On Saturday, 11 July 2015 at 02:56:55 UTC, Timon Gehr wrote:
...
The algorithm runs in O(n*log*(n)). It's not n log(n).
...
I understand now. I had never heard of an iterated logarithm
before. I took the asterisk to mean some constant, like a wild
card if you will. Sorry for the confusion.
I wonder if the true O(n) algorithm is still worth pursuing.
Although log*(n) may only be a factor of 2 or 3, the O(n)
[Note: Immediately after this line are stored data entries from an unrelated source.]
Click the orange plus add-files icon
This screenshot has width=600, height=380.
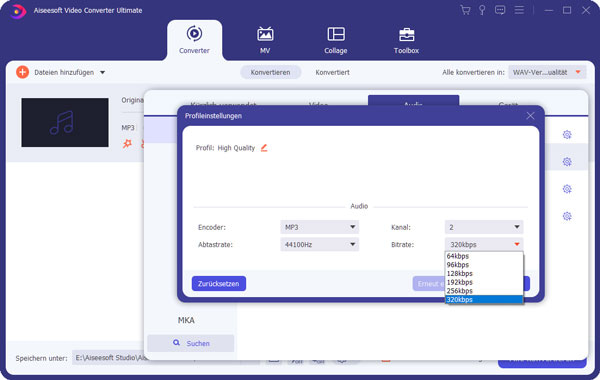coord(23,72)
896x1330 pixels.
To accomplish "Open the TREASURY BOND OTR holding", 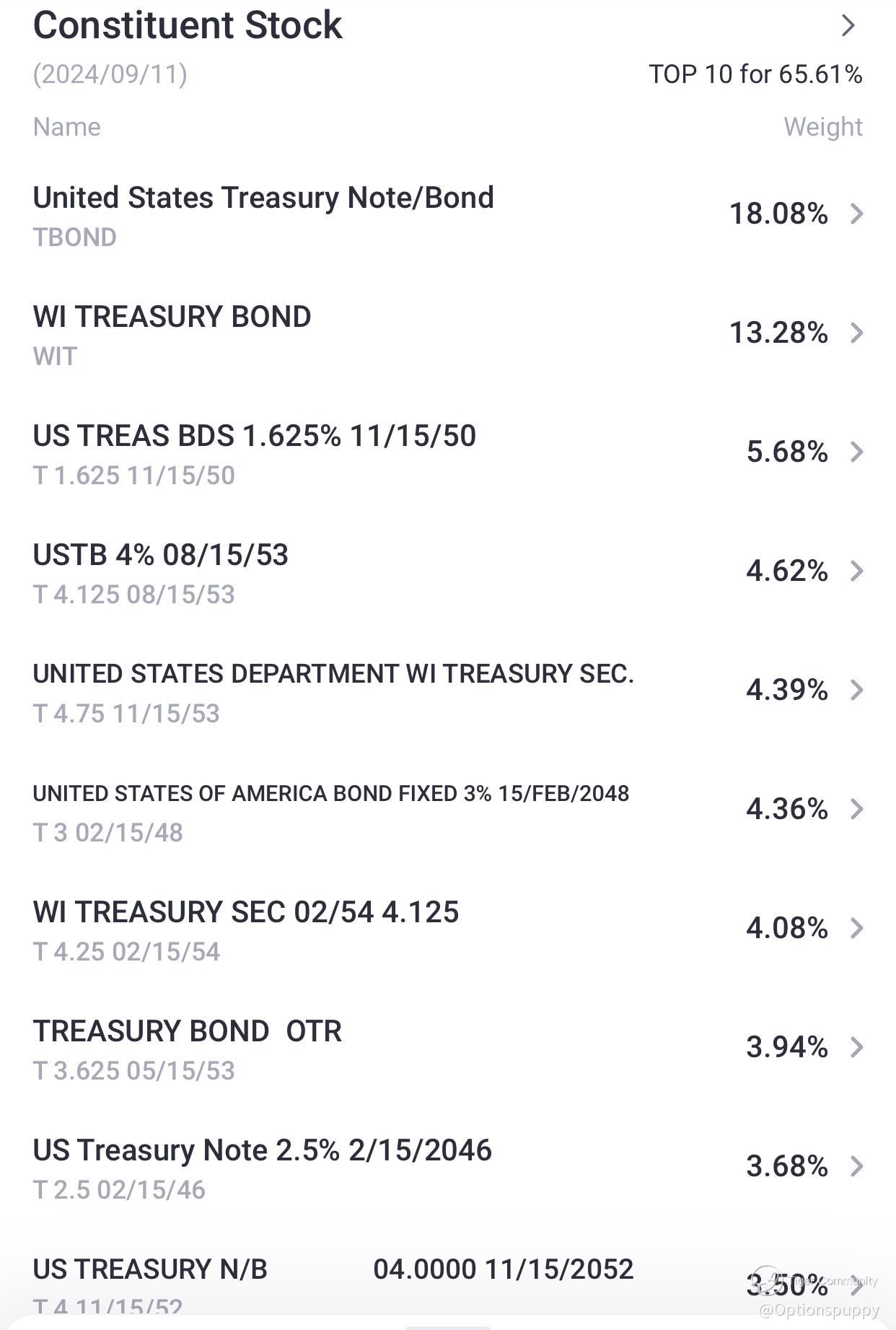I will 187,1032.
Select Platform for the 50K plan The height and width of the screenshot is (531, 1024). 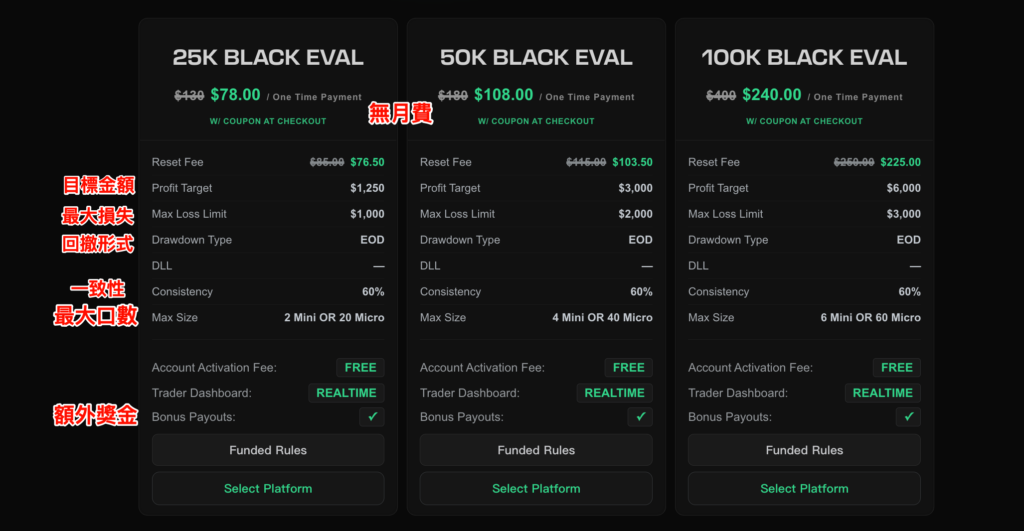pos(536,489)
algorithm may have a small constant factor which makes it 2-3x
faster.
That paper appears to be available here:
https://github.com/lispc/lispc.github.com/raw/master/assets/files/situ.pdf
No idea what the constant is though, I have not read the
paper (yet).
I don't know if there is anything relevant but that paper
focuses on a
different problem involving sorting.
No, it focuses on a few closely related problems, and the
O(n*log*(n))-algorithms solves a problem that is a
straightforward generalization of the problem you are looking
at. Stable three way partition is stable sorting where there
are only three "distinct" values (smaller, equal, greater). The
paper you provided builds on top of this algorithm. It is the
main reference and part (ii) of the "Algorithm B" part of the
O(n)/O(1) algorithm does not occur in the paper you provided,
but only in that other paper, so yes, it is relevant. :-)
I get that much now, but this paper is still way above my head.
There's some notation in the sample code that I don't understand.
In this statement:
e <- #{ j : L[j] = x, 1 <= j <= n }
I'm not sure what the pound # signifies or what exactly is being
assigned to e. I'm assuming it performs some operation on the
set, like "max", but I'm not sure what.